Мы ввалились в свой новый вагон. Пашка привычным движением забросил на третью полку наш старый дагестанский ковёр, поверх него уложил чемоданы и узлы, словно устраивал там маленький семейный чердак. Мама облегчённо опустилась на скамью, баба Лиза перекрестилась украдкой, а я впервые за всю дорогу почувствовал, что самое трудное, кажется, уже позади.

Паровоз коротко свистнул, вагоны дёрнулись, и поезд наконец взял курс на конечную точку нашего великого путешествия. До Владивостока оставался последний, финишный рывок.

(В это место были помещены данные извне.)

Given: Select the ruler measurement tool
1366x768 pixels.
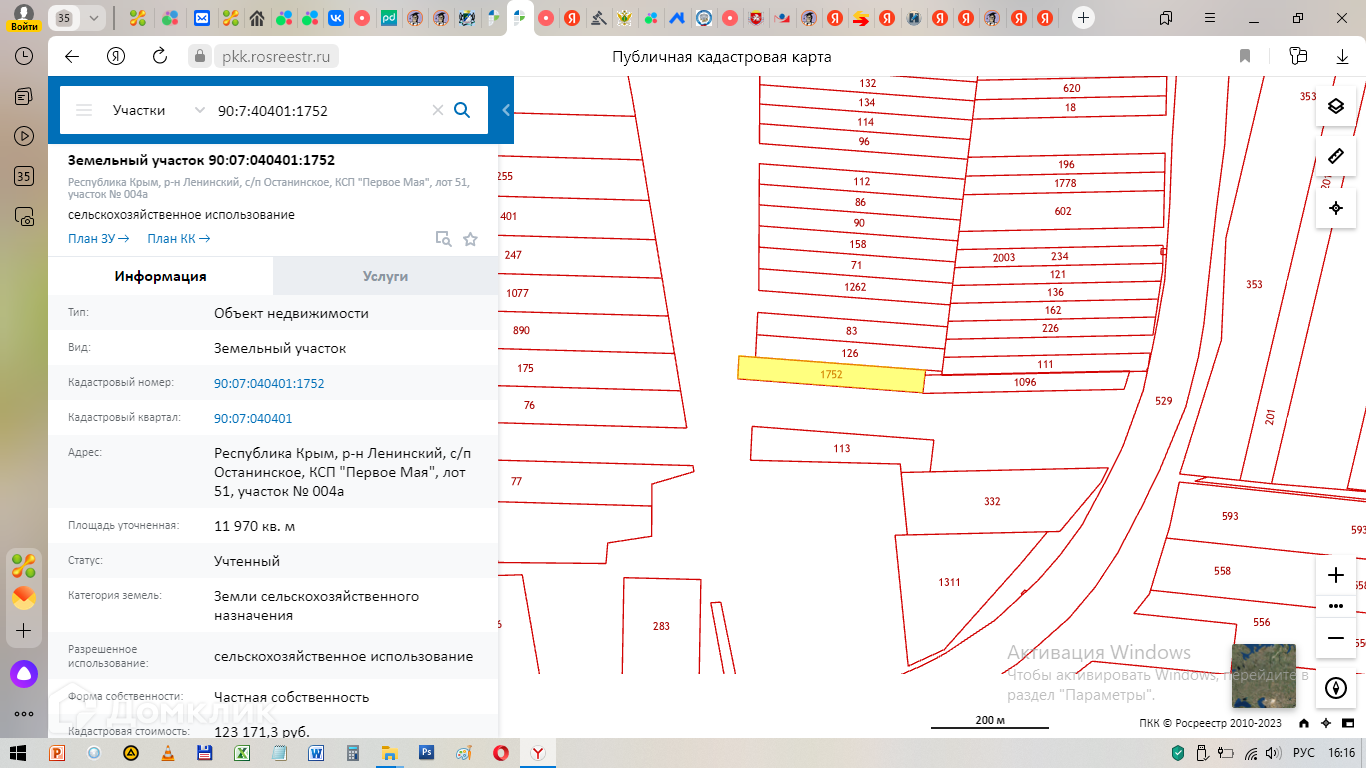Looking at the screenshot, I should click(x=1335, y=157).
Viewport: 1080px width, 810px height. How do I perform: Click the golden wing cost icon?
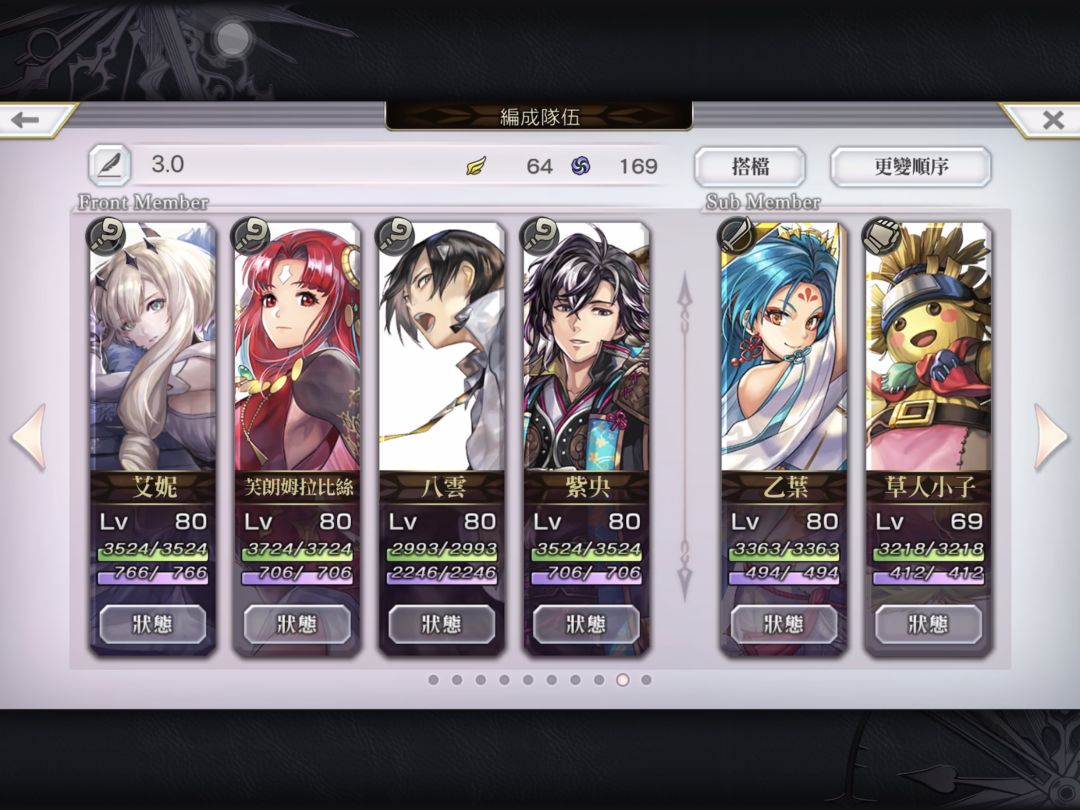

Последние сутки дороги оказались самыми беспокойными. На одной из небольших станций, уже перед самым Владивостоком, в наш отсек подсел крепкий широкоплечий мужчина лет тридцати пяти в поношенной армейской шинели без погон. Он представился демобилизованным старшиной, который возвращался к семье в Находку. Сказал, что сойдёт на узловой станции Угловая, а пока охотно рассказывал фронтовые истории, угощал соседей махоркой, хотя сосед, хмурый капитан-интендант, его игнорировал и молча затягивался своей папиросой.